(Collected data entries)
▬▬▬▬▬▬▬▬▬▬

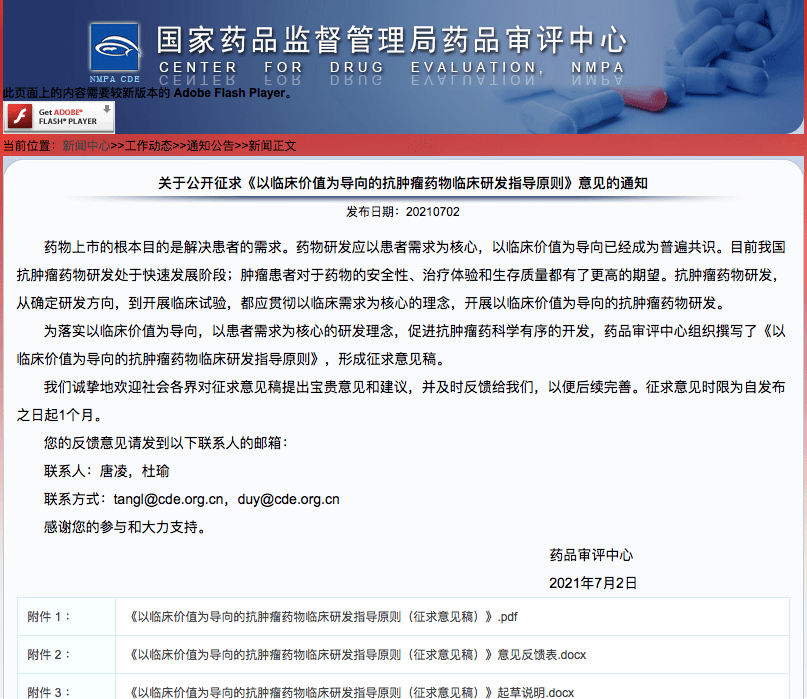807x699 pixels.
Task: Click the tangl@cde.org.cn email address
Action: coord(194,498)
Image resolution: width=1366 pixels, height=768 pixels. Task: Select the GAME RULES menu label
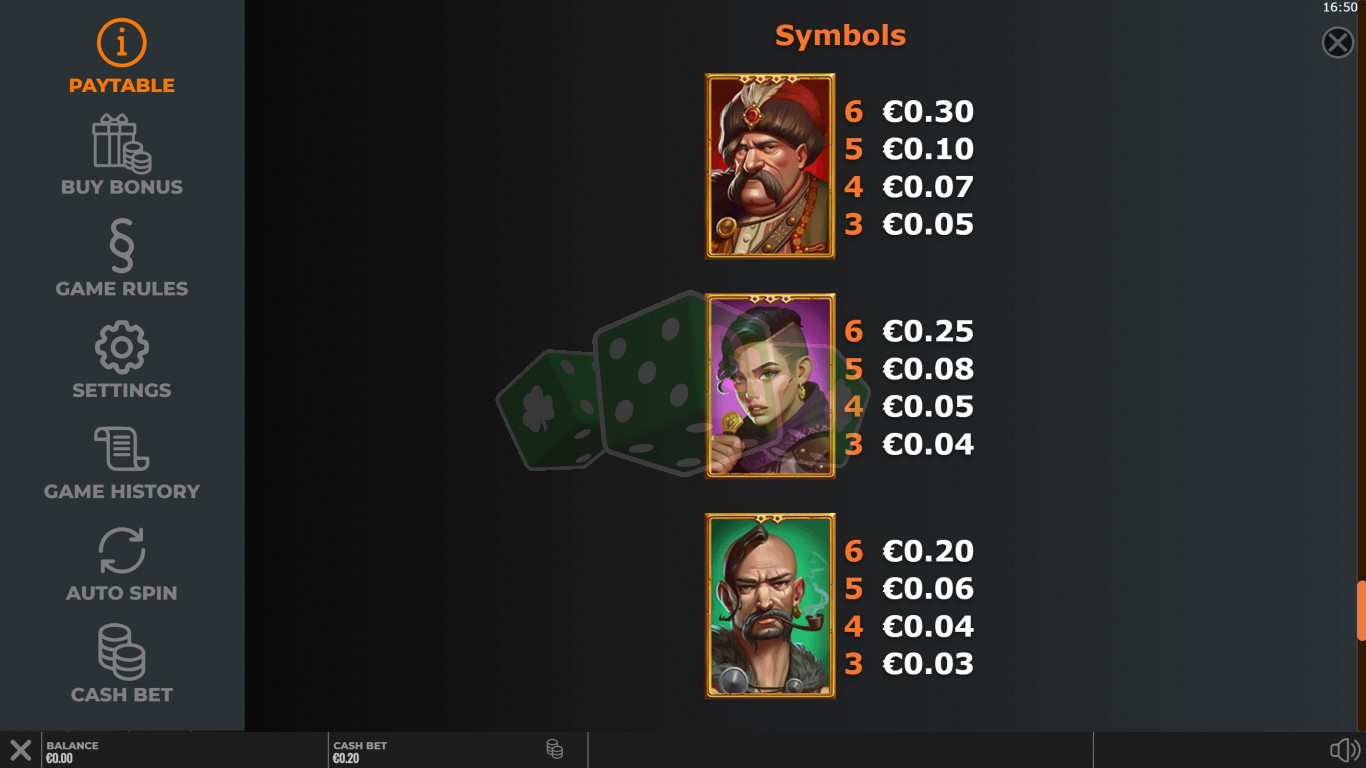click(x=122, y=289)
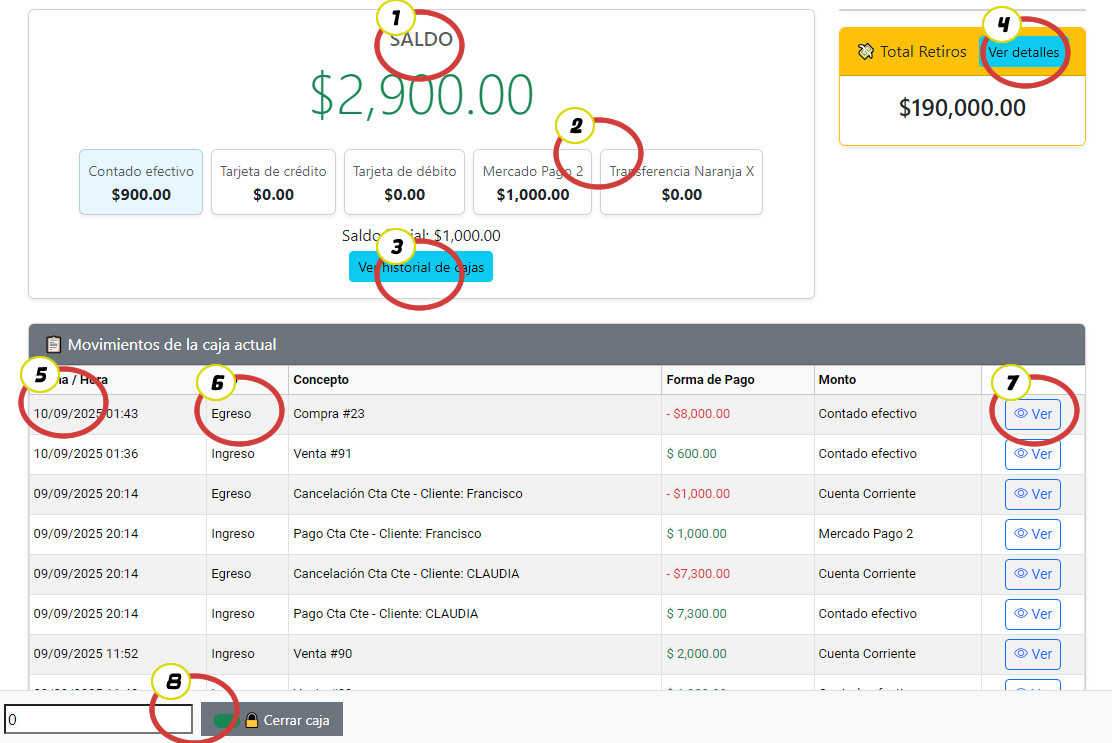Open Ver for Cancelación Cta Cte Francisco

(x=1032, y=494)
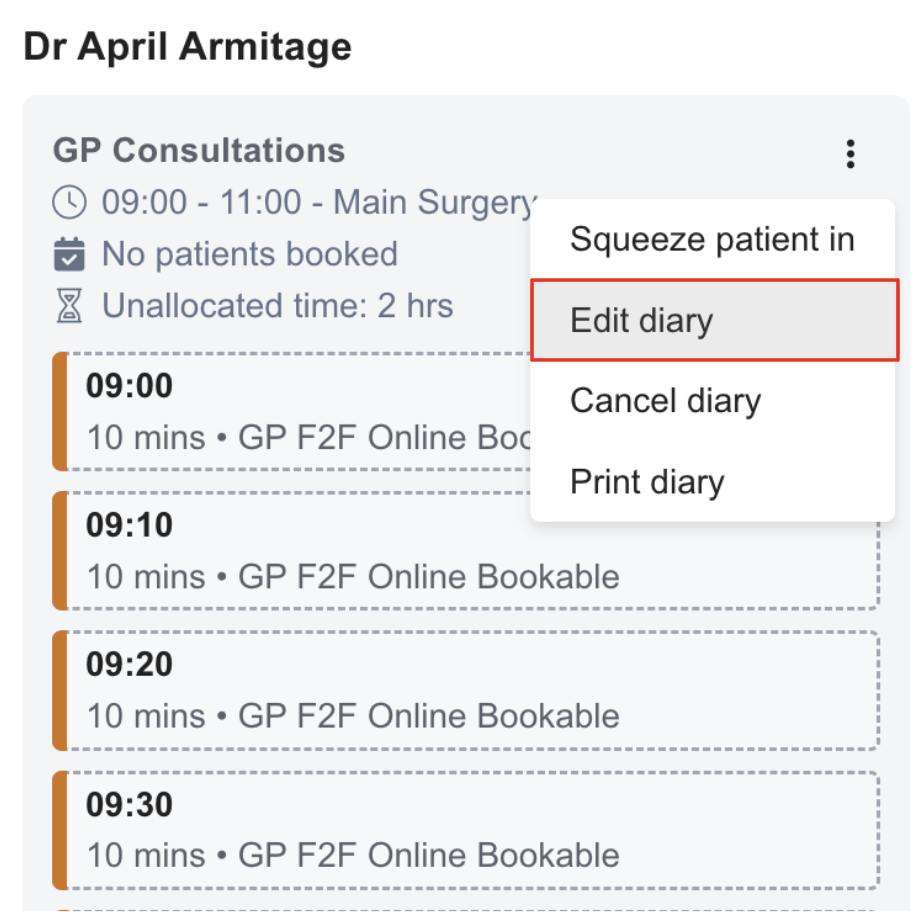Screen dimensions: 922x918
Task: Click orange colour bar on 09:20 slot
Action: [59, 690]
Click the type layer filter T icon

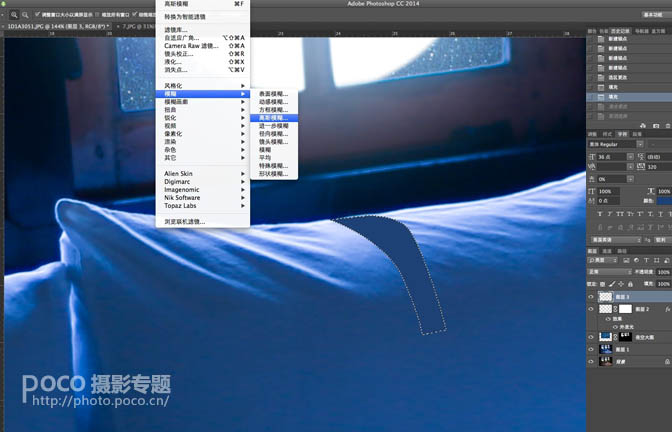point(646,260)
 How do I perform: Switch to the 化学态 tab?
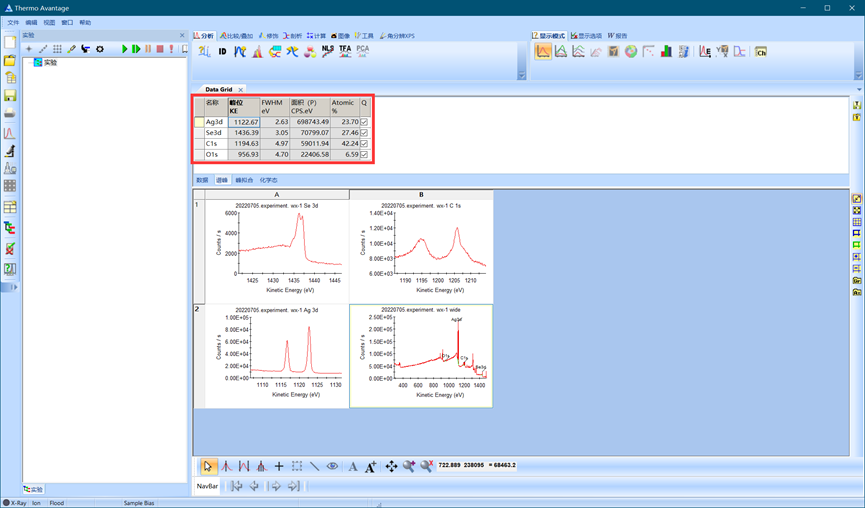[x=269, y=180]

▬▬▬▬▬▬▬▬▬▬

## BRIEF
Your copy should hold only the lines from the line with "Image resolution: width=1366" through the end of the data above, both ends included, transcribed exactly and without pictures.

## EXERCISE OUTPUT
Image resolution: width=1366 pixels, height=768 pixels. Task: Select the GAME RULES menu label
click(x=122, y=289)
Open Ver for Cancelación Cta Cte Francisco

(x=1032, y=494)
Screen dimensions: 922x918
Task: Click orange colour bar on 09:20 slot
Action: [59, 690]
Click the type layer filter T icon

point(646,260)
 How do I perform: Switch to the 化学态 tab?
[x=269, y=180]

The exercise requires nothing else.